Text shown Block Start
Cells do not use fatty acids in their raw form. Two fatty acids are joined to a phosphate group to create a phospholipid molecule with very special properties. The phosphate end is attracted to water, whereas the fatty acid chains repel water. The resulting molecules have a tendency to form double layered membranes in water - the plasma membrane needed by cells.

In the example of a phospholipid shown below two different fatty acids have combined - a saturated type and a cis-monounsaturated type. This is important because it gives the plasma membrane the correct physical properties to function as a cell wall. If the fatty acids were all of the saturated type they could pack tightly together forming a rigid and inflexible structure. The kink caused by the cis bond of the lower fatty acid prevents this tight packing and allows the membrane to remain flexible.

Plasma membrane

So far I've described how carbon atoms form chains with their single and double bonds to form fatty acids, which are linked together by a phosphate group to form phospholipids. The diagram below shows how the phospholipids group together to form the double-layered plasma membrane. In this diagram I've simplified the carbon chains into zigzag lines and the phosphate groups into blue circles.

The left hand side of the diagram illustrates schematically a section of plasma membrane that is made up entirely of saturated or trans fats. Notice how the chains are able to pack tightly together, which makes them rigid and inflexible. On the right side is illustrated a section of plasma membrane containing 50% cis-unsaturated fats. The black chains are the saturated ones, and the red chains are shown as kinked, illustrating the effect of thge cis-double bond. The phospholipid molecules cannot pack together as tightly due to the kinkled cis-fatty acid chains - resulting in a membrane that is more flexible and biologically resilient.

Trans fats

This is the point at which the problem with trans fats starts to get clearer. If you look at the diagram of elaidic acid above you will see that it mimics a saturated fat, in that it is virtually straight, despite having a double bond. Trans fats are rare in nature, most food from natural sources contains very little of them, but fats that have been artificially hydrogenated or heated to high temperatures can contain them in significant amounts. Our bodies have not evolved to deal with these trans fats, they can't be broken down very easily, so they tend to accumulate in cell membranes. Here they affect the membrane properties, both physical and chemical, such as making them less flexible.

Because plasma membranes play such an important role in all aspects of our cellular functions, their disruption by trans fats can have consequences across multiple systems:

  • disruption of energy production in mitochondria, leading to fatigue
  • disruption of the immune system, which relies on membrane-bound receptors
  • disruption of hormone production, such as testosterone (infertility), insulin (diabetes)
  • loss of efficiency of liver cells, impairing detoxification
  • hardening cell walls, causing them to be more easily damaged and more permeable

As the links below show, trans fats are being linked to almost all chronic diseases, including heart disease, diabetes, cancer, obesity, osteoporosis, cognitive decline, and infertility, 

The next trap

The evidence against trans fats is accumulating, some countries have banned them outright, others are enforcing stricter labelling of products. However we need to be careful. Just eliminating trans fats will not ensure that the right kind of cis fats will be used instead. For thousands of years we have evolved eating food from purely natural sources, so the fats we consumed were those our bodies had evolved to handle. It appears that these are omega-3, omega-6 and omega-9, plus saturated fats. If trans fats are removed from the food chain, only to be replaced by other non-natural varieties, we may be no better off. Unfortunately it can take many years for the negative consequences of bad decisions to be revealed, by which time a whole generation can be affected.

The safest, and most resilient way is to rely as far as possible on unadulterated food, where minimal processing has taken place. Food that has been through any kind of manufacturing process should be viewed with caution.
Text shown Block End
Study material Block Start
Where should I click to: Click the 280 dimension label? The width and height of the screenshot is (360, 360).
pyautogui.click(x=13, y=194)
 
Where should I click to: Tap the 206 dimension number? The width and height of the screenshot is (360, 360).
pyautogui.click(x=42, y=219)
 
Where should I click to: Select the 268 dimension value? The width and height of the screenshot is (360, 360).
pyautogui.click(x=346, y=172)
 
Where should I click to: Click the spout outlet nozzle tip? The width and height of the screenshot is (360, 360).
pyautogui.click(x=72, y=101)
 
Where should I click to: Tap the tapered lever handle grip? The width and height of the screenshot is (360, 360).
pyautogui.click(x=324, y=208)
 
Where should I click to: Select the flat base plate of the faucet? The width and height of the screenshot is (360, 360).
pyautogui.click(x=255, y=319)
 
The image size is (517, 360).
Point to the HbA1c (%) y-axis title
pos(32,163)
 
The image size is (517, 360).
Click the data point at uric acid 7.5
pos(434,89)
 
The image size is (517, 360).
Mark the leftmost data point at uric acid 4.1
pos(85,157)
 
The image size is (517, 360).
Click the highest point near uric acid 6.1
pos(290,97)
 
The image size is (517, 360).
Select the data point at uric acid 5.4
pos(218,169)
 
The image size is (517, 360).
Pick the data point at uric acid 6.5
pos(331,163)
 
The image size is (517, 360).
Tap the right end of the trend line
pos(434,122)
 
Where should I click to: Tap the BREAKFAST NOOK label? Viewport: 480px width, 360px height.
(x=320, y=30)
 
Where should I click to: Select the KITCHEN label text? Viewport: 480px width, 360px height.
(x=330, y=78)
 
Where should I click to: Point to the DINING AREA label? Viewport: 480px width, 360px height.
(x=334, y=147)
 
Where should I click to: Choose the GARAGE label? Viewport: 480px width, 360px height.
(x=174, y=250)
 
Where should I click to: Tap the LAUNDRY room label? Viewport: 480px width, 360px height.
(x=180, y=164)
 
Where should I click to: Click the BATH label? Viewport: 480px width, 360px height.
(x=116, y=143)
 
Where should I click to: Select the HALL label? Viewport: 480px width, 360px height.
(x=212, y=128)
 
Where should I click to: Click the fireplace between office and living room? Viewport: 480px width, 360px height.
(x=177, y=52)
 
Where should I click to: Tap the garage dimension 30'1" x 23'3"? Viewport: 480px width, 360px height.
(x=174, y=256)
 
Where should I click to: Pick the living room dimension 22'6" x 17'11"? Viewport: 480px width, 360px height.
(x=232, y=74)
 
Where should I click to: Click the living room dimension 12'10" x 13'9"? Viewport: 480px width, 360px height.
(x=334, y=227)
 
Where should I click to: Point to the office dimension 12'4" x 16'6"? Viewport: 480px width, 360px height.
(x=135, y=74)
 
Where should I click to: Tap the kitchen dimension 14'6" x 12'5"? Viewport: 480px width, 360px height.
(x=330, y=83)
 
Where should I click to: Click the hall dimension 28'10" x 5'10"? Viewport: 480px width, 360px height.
Study material Block End
Study material Block Start
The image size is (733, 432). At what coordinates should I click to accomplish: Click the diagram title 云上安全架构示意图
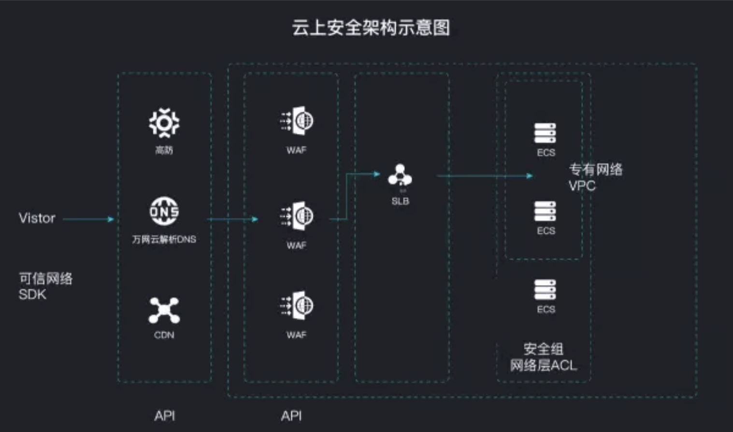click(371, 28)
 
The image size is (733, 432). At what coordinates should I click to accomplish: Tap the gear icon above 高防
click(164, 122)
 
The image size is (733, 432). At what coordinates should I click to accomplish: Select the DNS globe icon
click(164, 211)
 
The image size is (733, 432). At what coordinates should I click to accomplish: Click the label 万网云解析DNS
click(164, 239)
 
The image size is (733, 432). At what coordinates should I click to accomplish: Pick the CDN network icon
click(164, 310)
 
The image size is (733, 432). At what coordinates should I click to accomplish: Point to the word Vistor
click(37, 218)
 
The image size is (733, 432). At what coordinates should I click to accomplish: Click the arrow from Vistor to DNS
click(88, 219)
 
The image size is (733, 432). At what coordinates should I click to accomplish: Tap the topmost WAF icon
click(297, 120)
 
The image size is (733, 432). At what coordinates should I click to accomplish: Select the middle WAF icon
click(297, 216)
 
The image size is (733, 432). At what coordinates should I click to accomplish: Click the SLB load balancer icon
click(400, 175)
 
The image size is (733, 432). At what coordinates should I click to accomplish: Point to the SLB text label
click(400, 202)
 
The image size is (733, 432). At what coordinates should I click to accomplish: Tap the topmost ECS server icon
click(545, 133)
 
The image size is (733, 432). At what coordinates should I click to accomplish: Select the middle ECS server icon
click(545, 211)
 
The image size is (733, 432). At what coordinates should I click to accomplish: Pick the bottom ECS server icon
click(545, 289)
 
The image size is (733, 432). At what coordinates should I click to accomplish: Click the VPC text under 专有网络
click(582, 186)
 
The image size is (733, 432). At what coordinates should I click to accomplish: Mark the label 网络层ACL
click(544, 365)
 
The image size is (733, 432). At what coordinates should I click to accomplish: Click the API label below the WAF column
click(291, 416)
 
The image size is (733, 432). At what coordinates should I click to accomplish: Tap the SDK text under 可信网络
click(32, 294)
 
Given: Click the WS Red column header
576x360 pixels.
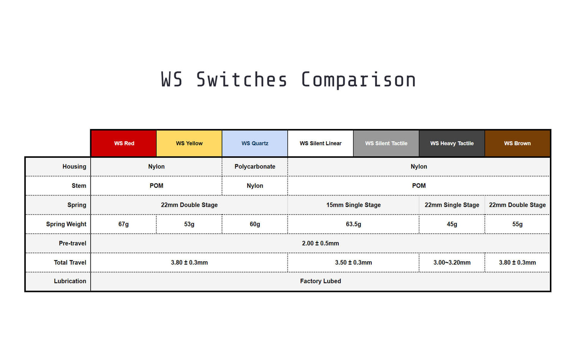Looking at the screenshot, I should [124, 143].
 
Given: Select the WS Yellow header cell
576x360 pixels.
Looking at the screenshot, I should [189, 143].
Study material Block End
Study material Block Start
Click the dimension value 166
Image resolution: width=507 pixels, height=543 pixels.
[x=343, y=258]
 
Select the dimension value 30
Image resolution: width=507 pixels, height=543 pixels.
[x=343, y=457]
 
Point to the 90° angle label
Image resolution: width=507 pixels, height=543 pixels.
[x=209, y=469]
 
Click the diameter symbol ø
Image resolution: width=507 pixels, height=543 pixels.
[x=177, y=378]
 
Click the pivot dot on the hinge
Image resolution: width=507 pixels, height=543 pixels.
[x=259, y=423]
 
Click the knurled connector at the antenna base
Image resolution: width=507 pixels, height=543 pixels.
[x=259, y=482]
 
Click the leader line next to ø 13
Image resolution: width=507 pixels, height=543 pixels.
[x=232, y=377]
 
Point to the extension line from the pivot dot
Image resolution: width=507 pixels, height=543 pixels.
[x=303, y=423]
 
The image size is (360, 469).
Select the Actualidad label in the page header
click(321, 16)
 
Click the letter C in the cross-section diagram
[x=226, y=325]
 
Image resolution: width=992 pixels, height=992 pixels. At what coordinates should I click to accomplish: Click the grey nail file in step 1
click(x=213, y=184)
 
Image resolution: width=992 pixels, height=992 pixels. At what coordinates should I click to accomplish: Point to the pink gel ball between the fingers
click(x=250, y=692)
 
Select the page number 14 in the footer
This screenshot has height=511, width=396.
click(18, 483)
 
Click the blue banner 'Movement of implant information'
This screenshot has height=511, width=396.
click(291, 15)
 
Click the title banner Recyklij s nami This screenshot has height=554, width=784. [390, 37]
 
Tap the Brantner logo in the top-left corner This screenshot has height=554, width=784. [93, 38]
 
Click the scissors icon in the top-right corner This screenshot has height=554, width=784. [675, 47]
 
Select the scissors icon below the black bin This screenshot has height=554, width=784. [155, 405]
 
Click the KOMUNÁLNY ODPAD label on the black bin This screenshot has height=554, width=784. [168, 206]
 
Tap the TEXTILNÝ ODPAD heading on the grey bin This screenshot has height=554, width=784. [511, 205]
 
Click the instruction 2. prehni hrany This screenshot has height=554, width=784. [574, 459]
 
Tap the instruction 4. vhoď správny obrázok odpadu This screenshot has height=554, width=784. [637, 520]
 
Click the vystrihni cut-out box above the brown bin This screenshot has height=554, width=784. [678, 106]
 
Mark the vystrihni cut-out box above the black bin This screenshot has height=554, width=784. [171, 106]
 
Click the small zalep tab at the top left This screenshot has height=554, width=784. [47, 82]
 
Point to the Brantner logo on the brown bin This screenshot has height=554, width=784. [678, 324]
Study material Block End
Your goal =
Quote the passage on fats and cell membranes, starting with "Cells do not" and going on through "needed by cells.".

Exercise result =
Cells do not use fatty acids in their raw form. Two fatty acids are joined to a phosphate group to create a phospholipid molecule with very special properties. The phosphate end is attracted to water, whereas the fatty acid chains repel water. The resulting molecules have a tendency to form double layered membranes in water - the plasma membrane needed by cells.